De bonne heure ils remontèrent, Arrochkoa et lui, dans leur petite voiture, et, enfonçant leurs bérets pour le vent de la course, partirent au galop de leur cheval, sur les routes un peu saupoudrées de gelée blanche.
À Etchézar, quand ils arrivèrent pour midi, on aurait cru l’été, – tant le soleil était beau.
Dans le jardinet devant sa maison, Gracieuse se tenait assise sur le banc de pierre :
– J’ai parlé à Arrochkoa ! lui dit Ramuntcho, avec un bon sourire heureux, dès qu’il se trouva seul avec elle… Et il est tout à fait pour nous, tu sais !
– Oh ! ça, répondit la petite fiancée, sans perdre l’air tristement pensif qu’elle avait ce matin-là, oh ! ça… mon frère Arrochkoa, je m’en doutais, c’était sûr ! Un joueur de pelote comme toi, tu penses, c’est fait pour lui plaire, à son idée c’est tout ce qu’il y a de supérieur…
– Mais ta maman, Gatchutcha, depuis quelques jours elle est bien mieux pour moi, je trouve… Ainsi, dimanche, tu t’en souviens, quand je t’ai demandée pour danser…
– Oh ! ne t’y fie pas, mon Ramuntchito !… tu veux dire avant-hier, à la sortie de la messe ?… C’est qu’elle venait de causer avec la Bonne-Mère, n’as-tu pas vu ?… Et la Bonne-Mère avait tempêté pour que je ne danse plus avec toi sur la place ; alors, rien que dans le but de la contrarier, tu comprends… Mais, ne t’y fie pas, non…
– Ah !… répondit Ramuntcho, dont la joie était déjà tombée, c’est vrai, qu’elles ne sont pas trop bien ensemble…
– Bien ensemble, maman et la Bonne-Mère ?… Comme chien et chat, oui !… Depuis qu’il a été question de mon entrée au couvent, tu ne te rappelles donc pas l’histoire ?
Il se rappelait très bien, au contraire, et cela l’épouvantait encore.

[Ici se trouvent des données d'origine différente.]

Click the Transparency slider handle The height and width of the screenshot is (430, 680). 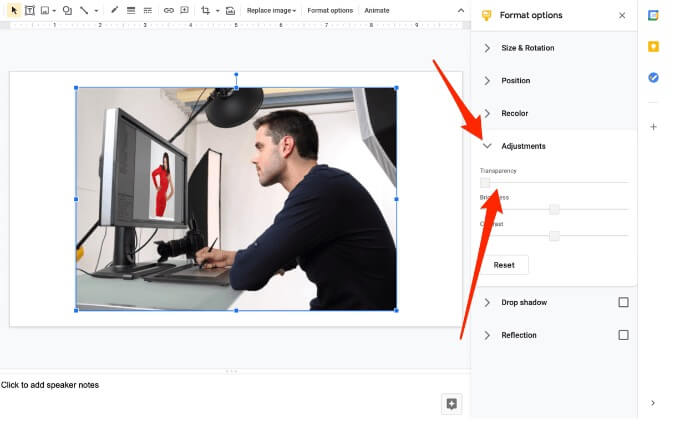pyautogui.click(x=485, y=183)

Les souriantes et mystérieuses nonnes noires avaient une fois cherché à attirer dans la paix de leurs maisons cette petite tête blonde, exaltée et volontaire, possédée d’un immense besoin d’aimer et d’être aimée…
– Gatchutcha, tu es toujours chez les sœurs ou avec elles ; pourquoi si souvent ? explique-moi : elles te plaisent donc bien ?
– Les sœurs ? non, mon Ramuntcho, celles d’à présent surtout, qui sont nouvelles au pays et que je connais à peine – car on nous les change souvent, tu sais… Les sœurs, non… Je te dirai même que, pour la Bonne-Mère, je suis comme maman, je ne peux pas la sentir…
– Eh bien, alors, quoi ?…
– Non, mais, que veux-tu, j’aime leurs cantiques, leurs chapelles, leurs maisons, tout… Je ne peux pas bien t’expliquer, moi… Et puis, d’ailleurs, les garçons, ça ne comprend rien…
Son petit sourire, pour dire cela, fut tout de suite éteint, changé en une expression contemplative ou une expression d’absence, que Raymond lui avait déjà souvent vue. Elle regardait attentivement devant elle où il n’y avait pourtant que la route sans promeneurs, que les arbres effeuillés, que la masse brune de l’écrasante montagne ; mais on eût dit que Gracieuse était ravie en mélancolique extase par des choses aperçues au delà, par des choses que les yeux de Ramuntcho ne distinguaient pas… ■ (À suivre)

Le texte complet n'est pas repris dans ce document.